## [Exercise directions]
Every line containing the string "height" should be returned from the records.

## [Given entries]
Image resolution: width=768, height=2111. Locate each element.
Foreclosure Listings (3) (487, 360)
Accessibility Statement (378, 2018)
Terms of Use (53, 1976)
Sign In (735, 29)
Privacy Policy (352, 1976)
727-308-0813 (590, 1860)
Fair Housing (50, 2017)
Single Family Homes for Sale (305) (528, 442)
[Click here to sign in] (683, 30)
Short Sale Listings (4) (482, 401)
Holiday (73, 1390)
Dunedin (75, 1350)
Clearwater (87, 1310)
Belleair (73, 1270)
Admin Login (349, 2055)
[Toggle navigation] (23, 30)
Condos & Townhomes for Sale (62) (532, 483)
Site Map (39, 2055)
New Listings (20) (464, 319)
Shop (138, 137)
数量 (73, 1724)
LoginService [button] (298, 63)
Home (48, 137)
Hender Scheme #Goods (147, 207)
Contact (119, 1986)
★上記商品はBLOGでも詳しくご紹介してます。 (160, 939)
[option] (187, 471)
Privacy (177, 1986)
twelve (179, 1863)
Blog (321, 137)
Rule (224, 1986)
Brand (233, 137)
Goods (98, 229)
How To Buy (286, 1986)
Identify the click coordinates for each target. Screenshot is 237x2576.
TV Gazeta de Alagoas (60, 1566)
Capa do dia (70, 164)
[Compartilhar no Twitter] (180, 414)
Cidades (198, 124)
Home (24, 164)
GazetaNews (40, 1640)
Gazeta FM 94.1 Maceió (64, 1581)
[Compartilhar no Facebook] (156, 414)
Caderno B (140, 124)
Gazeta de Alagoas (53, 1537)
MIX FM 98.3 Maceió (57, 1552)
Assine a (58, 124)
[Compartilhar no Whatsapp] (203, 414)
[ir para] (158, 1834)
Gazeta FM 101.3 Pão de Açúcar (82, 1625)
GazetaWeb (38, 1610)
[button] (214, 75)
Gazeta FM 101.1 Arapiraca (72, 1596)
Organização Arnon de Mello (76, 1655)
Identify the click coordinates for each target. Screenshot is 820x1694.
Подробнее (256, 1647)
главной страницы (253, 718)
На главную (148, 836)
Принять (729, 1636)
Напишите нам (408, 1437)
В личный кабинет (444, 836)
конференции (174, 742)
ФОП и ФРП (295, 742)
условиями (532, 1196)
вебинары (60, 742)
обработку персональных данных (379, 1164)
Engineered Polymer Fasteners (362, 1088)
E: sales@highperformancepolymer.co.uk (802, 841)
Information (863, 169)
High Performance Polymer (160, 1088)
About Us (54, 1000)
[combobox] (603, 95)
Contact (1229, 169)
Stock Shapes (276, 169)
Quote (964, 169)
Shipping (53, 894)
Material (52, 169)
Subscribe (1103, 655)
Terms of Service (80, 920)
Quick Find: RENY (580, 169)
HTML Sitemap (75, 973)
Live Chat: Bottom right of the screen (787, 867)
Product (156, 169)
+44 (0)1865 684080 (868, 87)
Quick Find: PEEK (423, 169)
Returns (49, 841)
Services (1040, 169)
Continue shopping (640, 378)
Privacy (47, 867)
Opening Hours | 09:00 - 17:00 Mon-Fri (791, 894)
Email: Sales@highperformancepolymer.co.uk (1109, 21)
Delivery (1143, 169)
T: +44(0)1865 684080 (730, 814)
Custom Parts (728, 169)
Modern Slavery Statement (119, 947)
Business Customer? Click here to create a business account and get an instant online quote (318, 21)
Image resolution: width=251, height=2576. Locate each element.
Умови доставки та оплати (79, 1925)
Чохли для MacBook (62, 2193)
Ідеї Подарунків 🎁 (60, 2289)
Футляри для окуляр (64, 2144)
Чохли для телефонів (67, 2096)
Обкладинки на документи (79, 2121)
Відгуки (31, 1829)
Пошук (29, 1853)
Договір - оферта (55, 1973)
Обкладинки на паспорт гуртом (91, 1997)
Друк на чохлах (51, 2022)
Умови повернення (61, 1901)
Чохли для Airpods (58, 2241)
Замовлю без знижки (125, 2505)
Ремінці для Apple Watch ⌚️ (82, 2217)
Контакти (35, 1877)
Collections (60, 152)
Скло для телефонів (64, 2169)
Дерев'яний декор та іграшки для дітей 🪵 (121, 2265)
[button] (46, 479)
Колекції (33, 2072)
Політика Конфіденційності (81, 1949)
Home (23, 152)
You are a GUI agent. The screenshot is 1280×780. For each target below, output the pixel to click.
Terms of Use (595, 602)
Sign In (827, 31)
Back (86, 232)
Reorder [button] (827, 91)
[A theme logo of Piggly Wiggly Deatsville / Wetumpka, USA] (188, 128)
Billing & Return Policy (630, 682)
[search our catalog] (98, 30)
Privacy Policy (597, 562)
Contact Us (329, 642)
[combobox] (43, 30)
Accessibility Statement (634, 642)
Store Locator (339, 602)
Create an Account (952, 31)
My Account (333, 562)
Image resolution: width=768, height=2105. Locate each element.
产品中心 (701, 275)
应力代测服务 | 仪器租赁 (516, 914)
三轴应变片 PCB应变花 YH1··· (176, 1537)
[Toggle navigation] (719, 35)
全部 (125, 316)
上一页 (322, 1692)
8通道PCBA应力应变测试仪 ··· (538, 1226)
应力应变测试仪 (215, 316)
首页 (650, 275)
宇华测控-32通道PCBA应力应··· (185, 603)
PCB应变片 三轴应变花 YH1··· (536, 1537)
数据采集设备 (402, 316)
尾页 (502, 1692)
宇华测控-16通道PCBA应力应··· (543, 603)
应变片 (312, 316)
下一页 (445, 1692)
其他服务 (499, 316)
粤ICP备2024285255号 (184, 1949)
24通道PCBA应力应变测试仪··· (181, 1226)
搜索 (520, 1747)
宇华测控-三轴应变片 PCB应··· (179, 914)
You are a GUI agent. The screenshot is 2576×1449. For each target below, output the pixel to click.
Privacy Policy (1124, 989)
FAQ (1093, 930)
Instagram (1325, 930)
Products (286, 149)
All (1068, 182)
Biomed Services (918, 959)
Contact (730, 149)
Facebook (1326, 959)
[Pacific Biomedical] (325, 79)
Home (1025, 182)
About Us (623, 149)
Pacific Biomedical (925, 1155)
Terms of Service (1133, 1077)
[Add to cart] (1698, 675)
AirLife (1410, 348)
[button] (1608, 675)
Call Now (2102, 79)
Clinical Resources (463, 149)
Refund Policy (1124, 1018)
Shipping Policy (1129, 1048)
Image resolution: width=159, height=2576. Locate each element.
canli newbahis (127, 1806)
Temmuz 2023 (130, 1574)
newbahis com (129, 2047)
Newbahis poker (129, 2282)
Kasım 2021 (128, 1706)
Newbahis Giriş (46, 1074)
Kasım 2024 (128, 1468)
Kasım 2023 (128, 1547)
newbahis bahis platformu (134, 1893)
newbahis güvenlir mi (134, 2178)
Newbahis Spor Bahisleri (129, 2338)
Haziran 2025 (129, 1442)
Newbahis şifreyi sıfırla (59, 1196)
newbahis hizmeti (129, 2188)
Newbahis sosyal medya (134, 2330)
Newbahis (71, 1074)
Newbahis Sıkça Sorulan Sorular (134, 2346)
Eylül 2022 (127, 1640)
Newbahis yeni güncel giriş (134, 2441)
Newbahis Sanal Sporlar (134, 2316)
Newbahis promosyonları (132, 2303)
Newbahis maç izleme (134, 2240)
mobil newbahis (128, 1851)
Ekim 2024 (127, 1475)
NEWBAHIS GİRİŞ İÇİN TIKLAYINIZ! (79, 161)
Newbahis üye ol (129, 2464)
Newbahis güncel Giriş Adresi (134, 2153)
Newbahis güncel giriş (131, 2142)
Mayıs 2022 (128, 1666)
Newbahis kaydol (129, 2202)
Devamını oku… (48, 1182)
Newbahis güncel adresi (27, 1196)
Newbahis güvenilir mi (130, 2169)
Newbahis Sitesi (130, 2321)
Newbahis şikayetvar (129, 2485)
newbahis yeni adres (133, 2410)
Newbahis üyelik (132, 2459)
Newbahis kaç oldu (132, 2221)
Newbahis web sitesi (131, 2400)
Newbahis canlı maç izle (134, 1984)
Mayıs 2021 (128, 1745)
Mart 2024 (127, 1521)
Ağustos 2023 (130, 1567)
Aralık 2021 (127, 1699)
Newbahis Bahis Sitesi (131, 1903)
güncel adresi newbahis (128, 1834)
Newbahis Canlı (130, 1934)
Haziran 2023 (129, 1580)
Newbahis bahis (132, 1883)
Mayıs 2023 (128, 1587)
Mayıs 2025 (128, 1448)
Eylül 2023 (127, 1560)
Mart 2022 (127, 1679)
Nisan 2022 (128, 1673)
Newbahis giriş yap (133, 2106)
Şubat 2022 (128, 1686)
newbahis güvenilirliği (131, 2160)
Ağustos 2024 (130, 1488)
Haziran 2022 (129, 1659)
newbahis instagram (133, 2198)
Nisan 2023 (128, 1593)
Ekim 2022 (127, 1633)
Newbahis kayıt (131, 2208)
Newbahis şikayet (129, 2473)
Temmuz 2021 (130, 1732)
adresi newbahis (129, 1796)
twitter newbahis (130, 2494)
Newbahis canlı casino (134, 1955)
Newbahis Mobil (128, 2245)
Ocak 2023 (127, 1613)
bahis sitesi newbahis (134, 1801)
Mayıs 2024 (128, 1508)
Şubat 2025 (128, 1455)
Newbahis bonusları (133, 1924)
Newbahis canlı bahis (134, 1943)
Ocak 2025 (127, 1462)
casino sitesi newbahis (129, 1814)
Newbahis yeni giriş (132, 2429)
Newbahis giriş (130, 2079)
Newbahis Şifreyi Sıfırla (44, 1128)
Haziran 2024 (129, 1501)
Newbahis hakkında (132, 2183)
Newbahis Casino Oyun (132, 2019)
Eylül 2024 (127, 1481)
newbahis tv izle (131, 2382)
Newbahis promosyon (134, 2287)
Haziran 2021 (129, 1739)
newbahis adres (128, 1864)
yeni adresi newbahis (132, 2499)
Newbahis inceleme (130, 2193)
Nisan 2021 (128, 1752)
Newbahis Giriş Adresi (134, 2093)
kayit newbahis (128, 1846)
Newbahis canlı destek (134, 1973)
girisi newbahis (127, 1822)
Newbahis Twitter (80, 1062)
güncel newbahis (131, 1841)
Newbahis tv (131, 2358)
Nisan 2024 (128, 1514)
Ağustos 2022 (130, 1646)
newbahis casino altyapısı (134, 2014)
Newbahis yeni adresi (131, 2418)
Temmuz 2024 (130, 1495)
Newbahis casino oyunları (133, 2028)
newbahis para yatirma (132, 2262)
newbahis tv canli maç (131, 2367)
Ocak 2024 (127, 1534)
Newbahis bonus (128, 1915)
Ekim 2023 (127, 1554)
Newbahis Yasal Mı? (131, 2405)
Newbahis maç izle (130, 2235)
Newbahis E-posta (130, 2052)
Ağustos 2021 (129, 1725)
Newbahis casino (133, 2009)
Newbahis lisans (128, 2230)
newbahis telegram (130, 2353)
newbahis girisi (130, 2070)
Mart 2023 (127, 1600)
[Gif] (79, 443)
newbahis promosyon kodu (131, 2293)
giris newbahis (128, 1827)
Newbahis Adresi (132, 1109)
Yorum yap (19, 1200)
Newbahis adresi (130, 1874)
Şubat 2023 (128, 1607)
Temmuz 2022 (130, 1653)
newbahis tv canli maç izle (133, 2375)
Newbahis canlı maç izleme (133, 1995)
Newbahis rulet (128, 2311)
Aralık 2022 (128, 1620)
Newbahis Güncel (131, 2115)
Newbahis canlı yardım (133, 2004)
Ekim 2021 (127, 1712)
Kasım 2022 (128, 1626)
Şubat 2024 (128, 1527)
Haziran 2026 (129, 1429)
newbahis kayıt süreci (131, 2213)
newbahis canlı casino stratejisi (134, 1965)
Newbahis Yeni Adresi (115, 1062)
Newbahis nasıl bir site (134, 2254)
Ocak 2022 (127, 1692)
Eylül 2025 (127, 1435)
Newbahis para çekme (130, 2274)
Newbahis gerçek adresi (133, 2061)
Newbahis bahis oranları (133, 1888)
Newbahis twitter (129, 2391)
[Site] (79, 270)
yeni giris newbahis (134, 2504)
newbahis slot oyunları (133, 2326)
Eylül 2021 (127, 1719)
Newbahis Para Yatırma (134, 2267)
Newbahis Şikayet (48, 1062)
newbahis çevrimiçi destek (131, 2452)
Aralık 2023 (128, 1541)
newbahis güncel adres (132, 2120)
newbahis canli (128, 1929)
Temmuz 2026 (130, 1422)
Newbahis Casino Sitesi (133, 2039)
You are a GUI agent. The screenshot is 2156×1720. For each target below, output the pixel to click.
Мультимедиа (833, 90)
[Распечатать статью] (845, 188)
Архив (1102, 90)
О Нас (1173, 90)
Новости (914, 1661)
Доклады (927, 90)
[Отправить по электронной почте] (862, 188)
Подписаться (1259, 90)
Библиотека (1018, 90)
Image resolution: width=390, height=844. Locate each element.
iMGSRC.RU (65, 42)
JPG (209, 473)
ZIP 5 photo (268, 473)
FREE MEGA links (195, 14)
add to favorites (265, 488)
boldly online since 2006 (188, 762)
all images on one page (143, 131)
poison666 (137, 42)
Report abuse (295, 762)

## [Expected answer]
Image resolution: width=768, height=2111. Locate each element.
Image resolution: width=251, height=2576. Locate each element.
Image resolution: width=768, height=2105. Locate each element.
Image resolution: width=159, height=2576. Locate each element.
Image resolution: width=390, height=844. Locate each element.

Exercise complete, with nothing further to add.